◆ Provided entries:
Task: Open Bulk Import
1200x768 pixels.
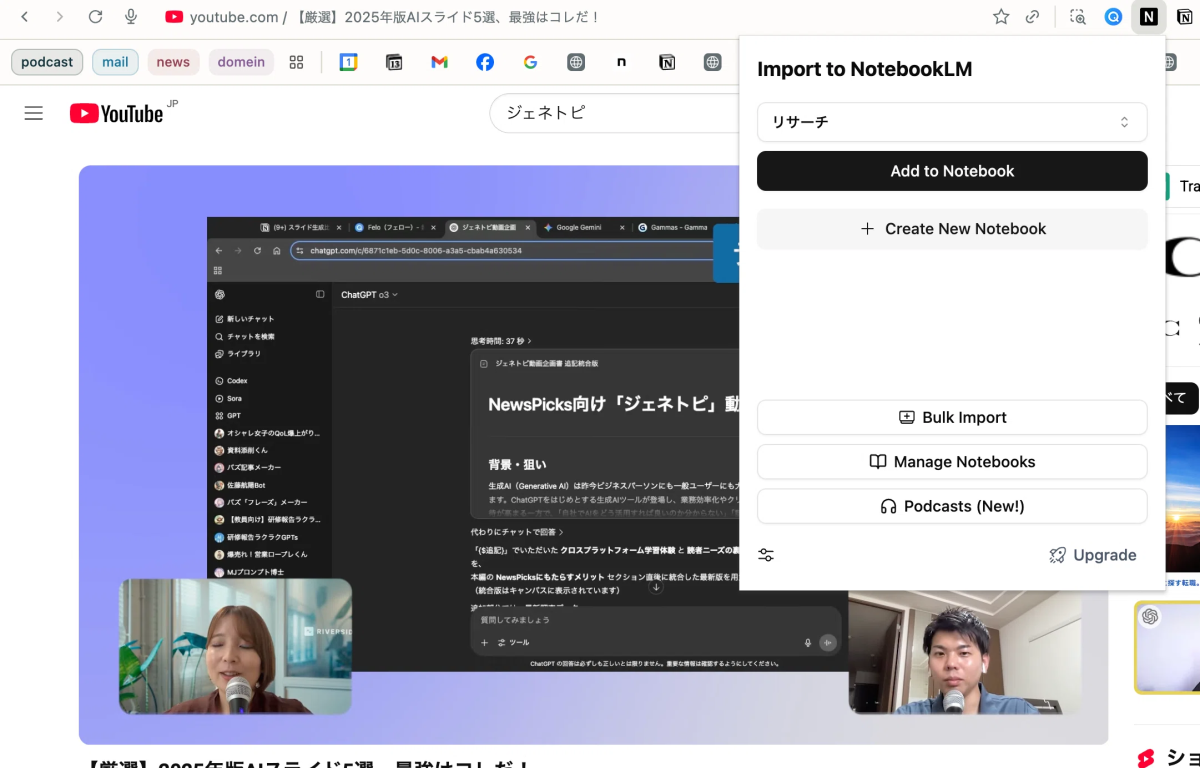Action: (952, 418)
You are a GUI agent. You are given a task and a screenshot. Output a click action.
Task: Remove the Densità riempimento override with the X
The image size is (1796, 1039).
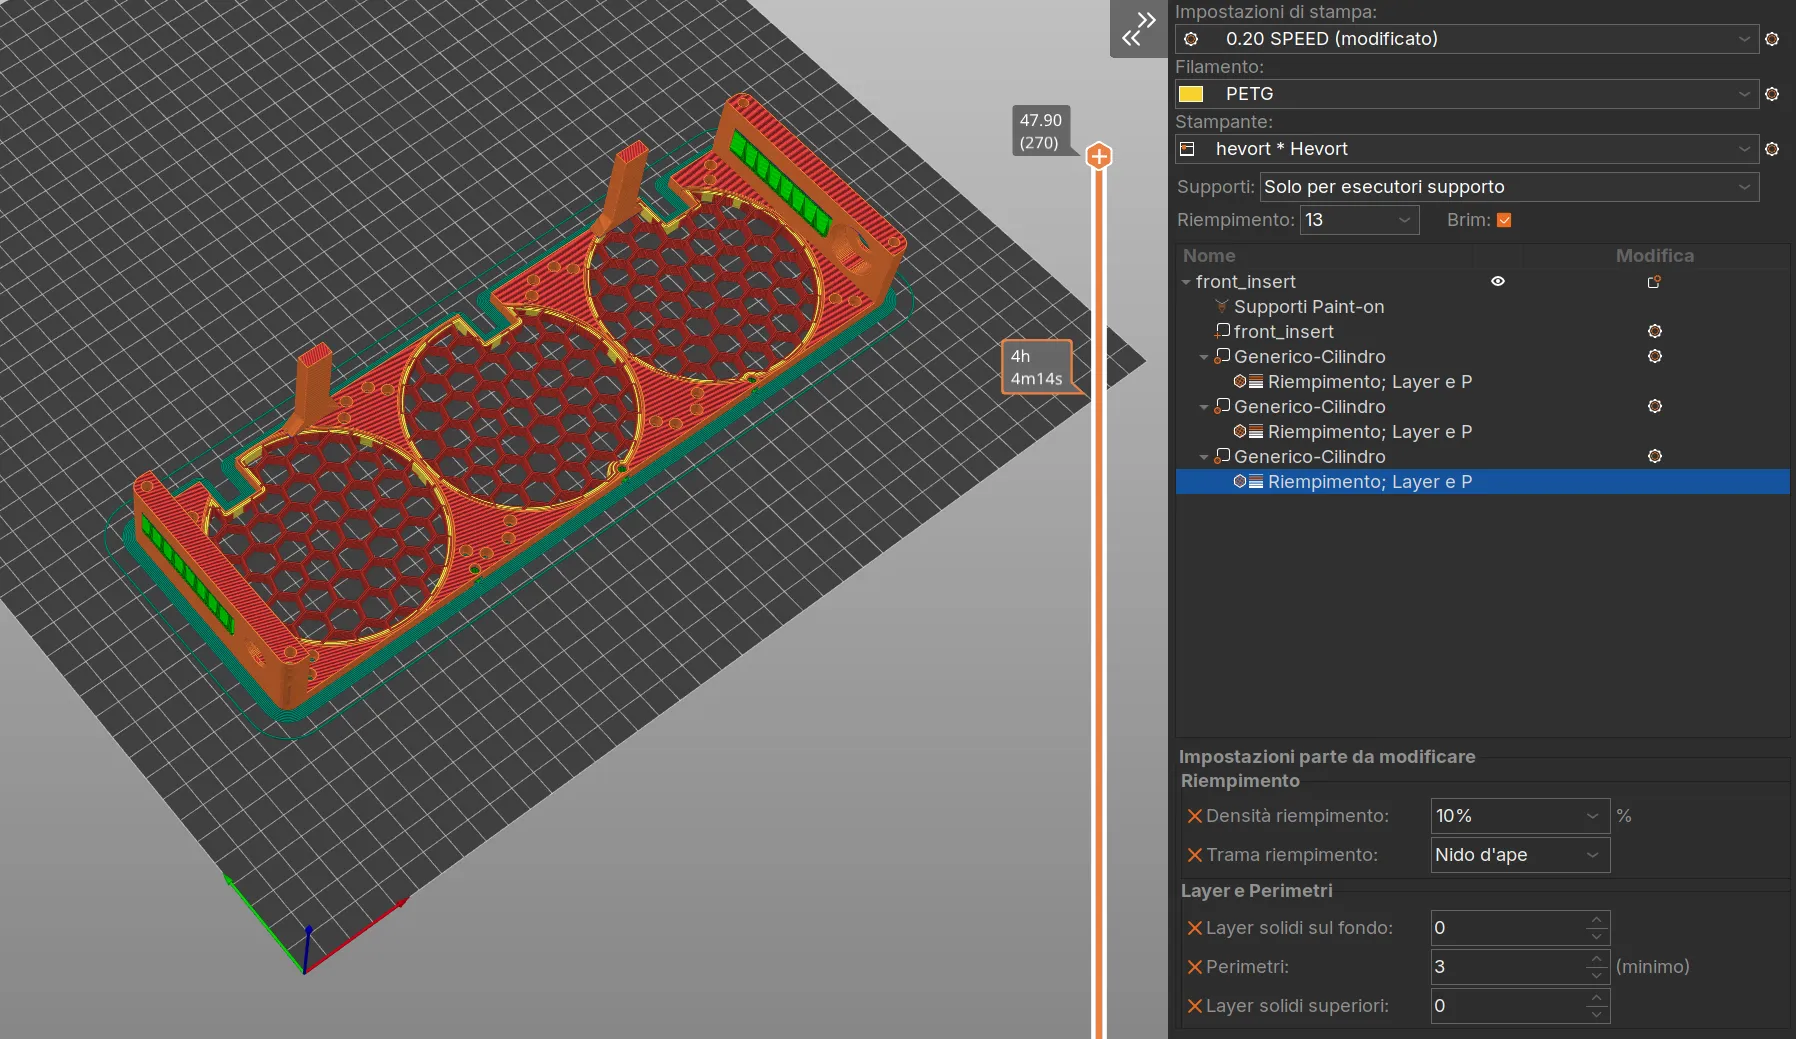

...

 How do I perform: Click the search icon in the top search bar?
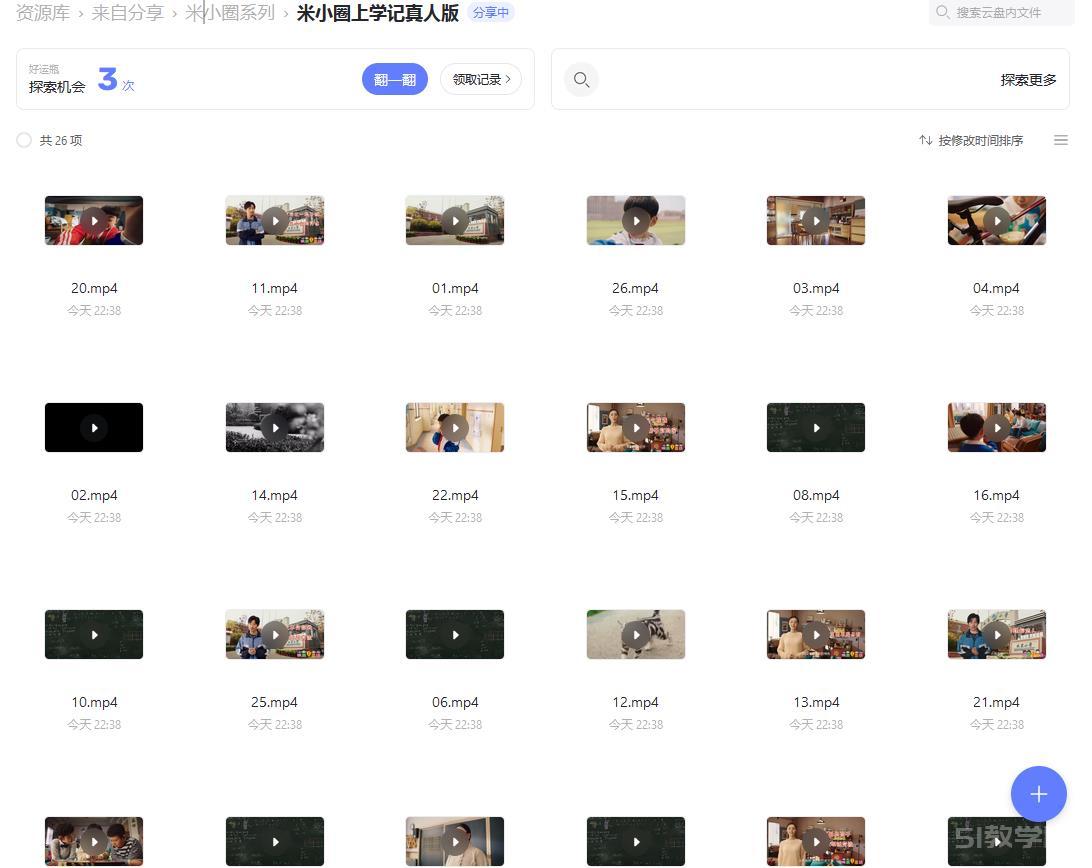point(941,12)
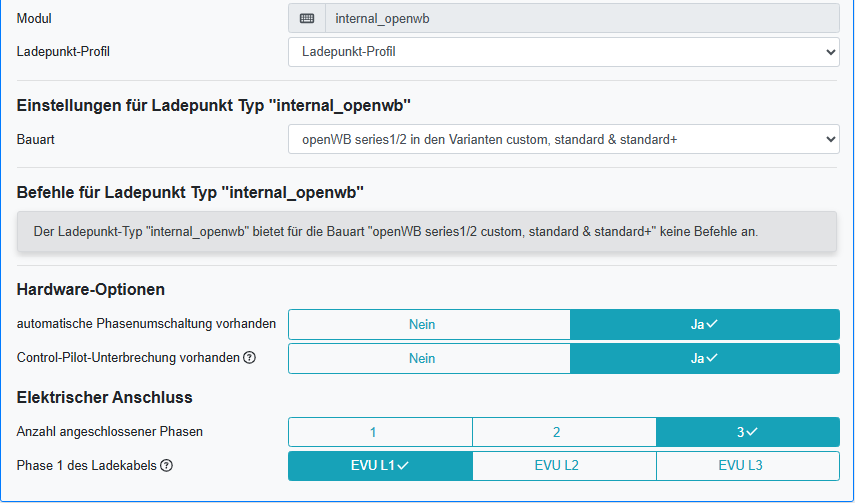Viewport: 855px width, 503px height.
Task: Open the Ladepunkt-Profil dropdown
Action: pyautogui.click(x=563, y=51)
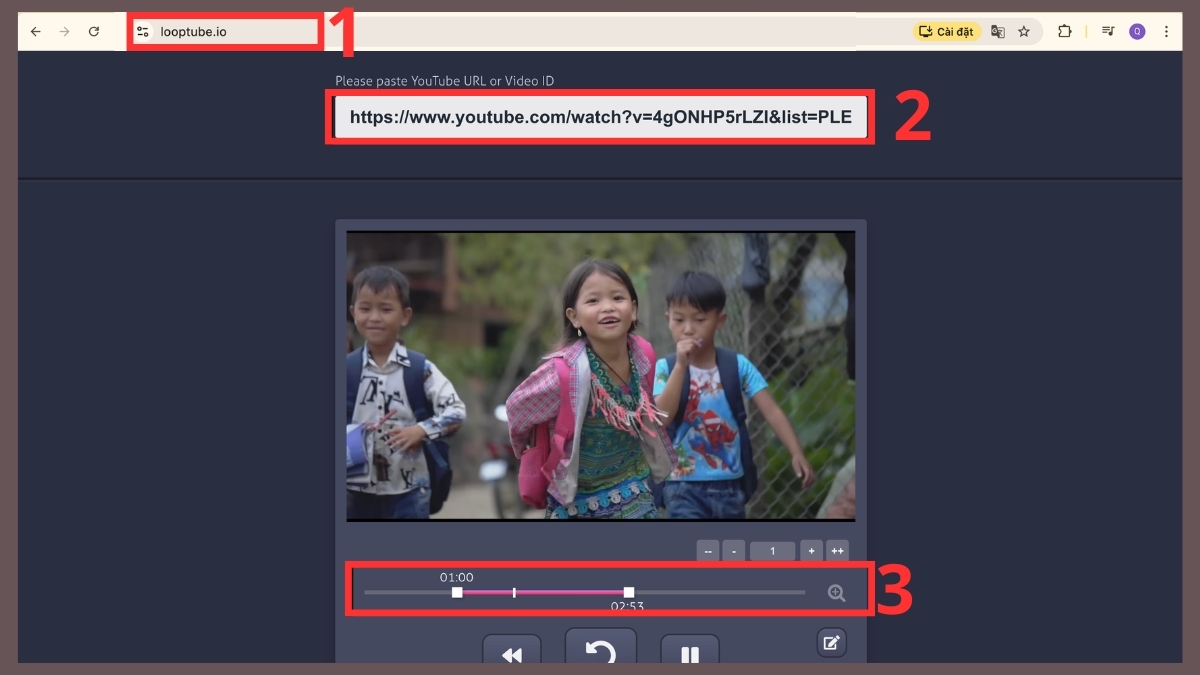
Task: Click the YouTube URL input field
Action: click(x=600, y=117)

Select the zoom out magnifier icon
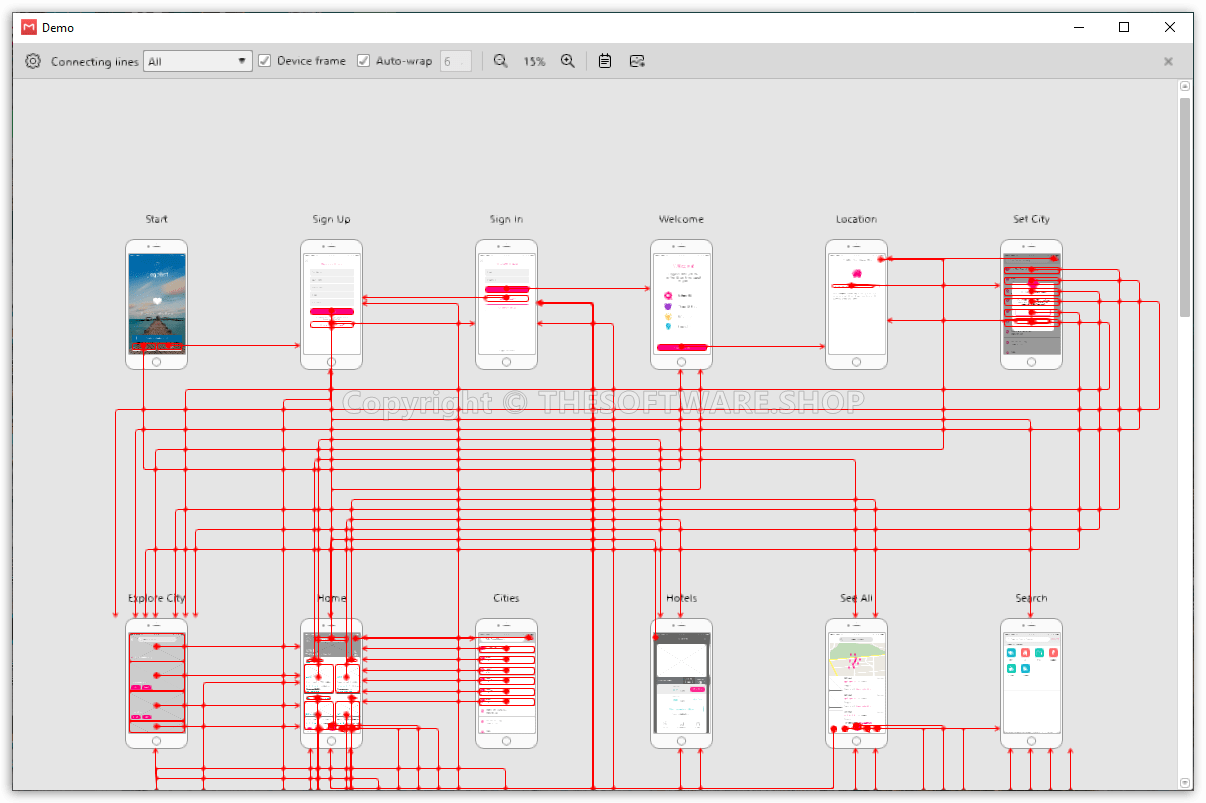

==

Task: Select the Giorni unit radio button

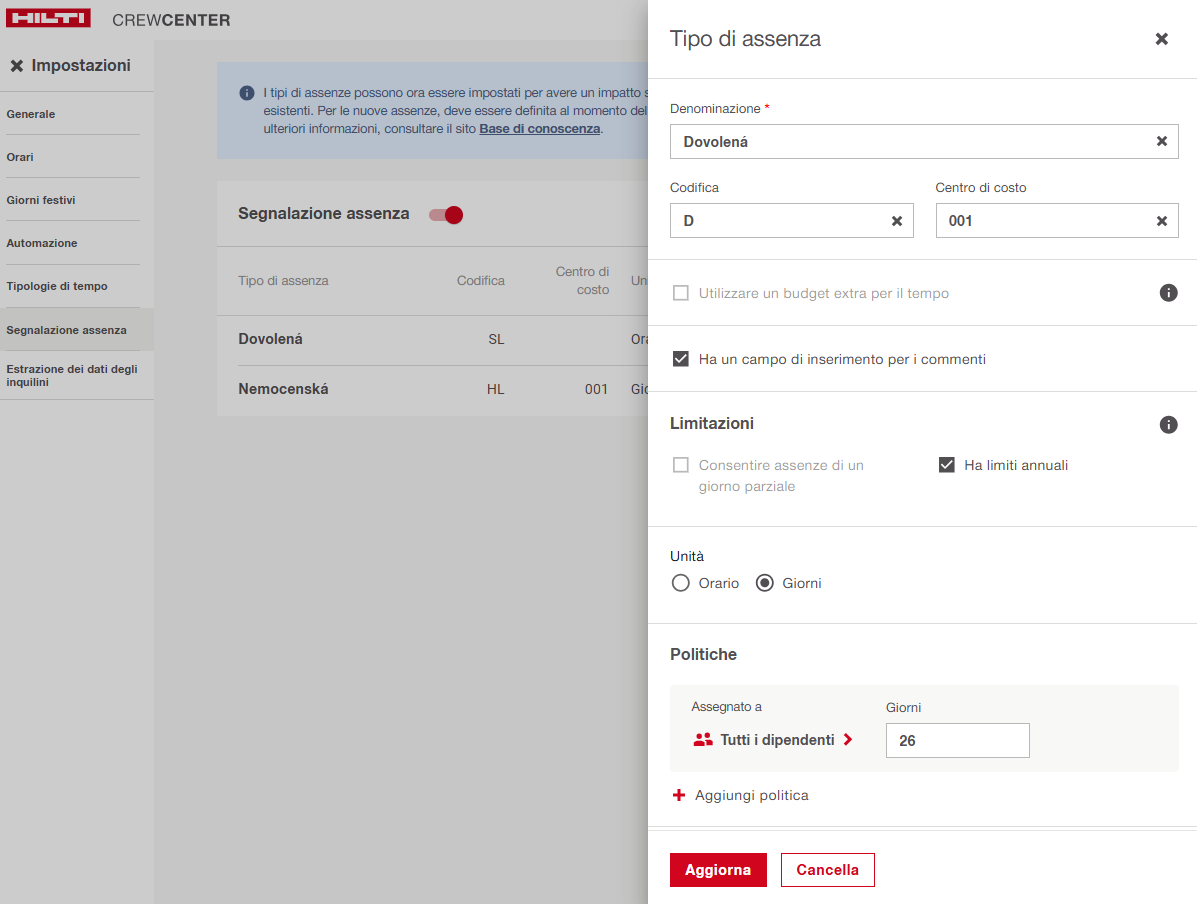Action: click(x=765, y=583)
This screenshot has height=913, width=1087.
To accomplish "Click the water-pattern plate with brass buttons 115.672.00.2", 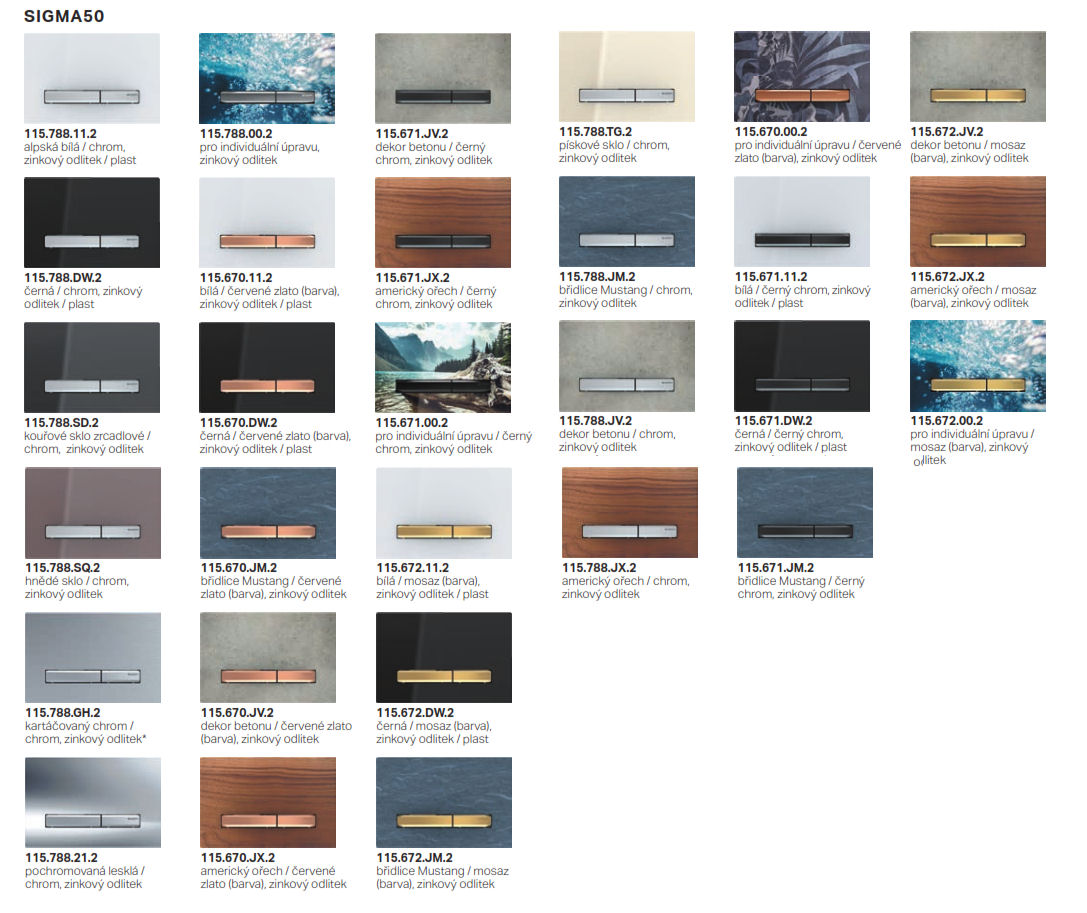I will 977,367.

◆ What the task requires: In the listing above, the required lines run from the line with "How do I perform: Click" through the line with "Select the zoom out magnifier icon". Output exactly those lines, omitting pictures.

◆ Output of the task:
 How do I perform: Click the search icon in the top search bar?
point(941,12)
Viewport: 855px width, 503px height.
Task: Open the Ladepunkt-Profil dropdown
Action: pyautogui.click(x=563, y=51)
Task: Click the YouTube URL input field
Action: click(x=600, y=117)

Select the zoom out magnifier icon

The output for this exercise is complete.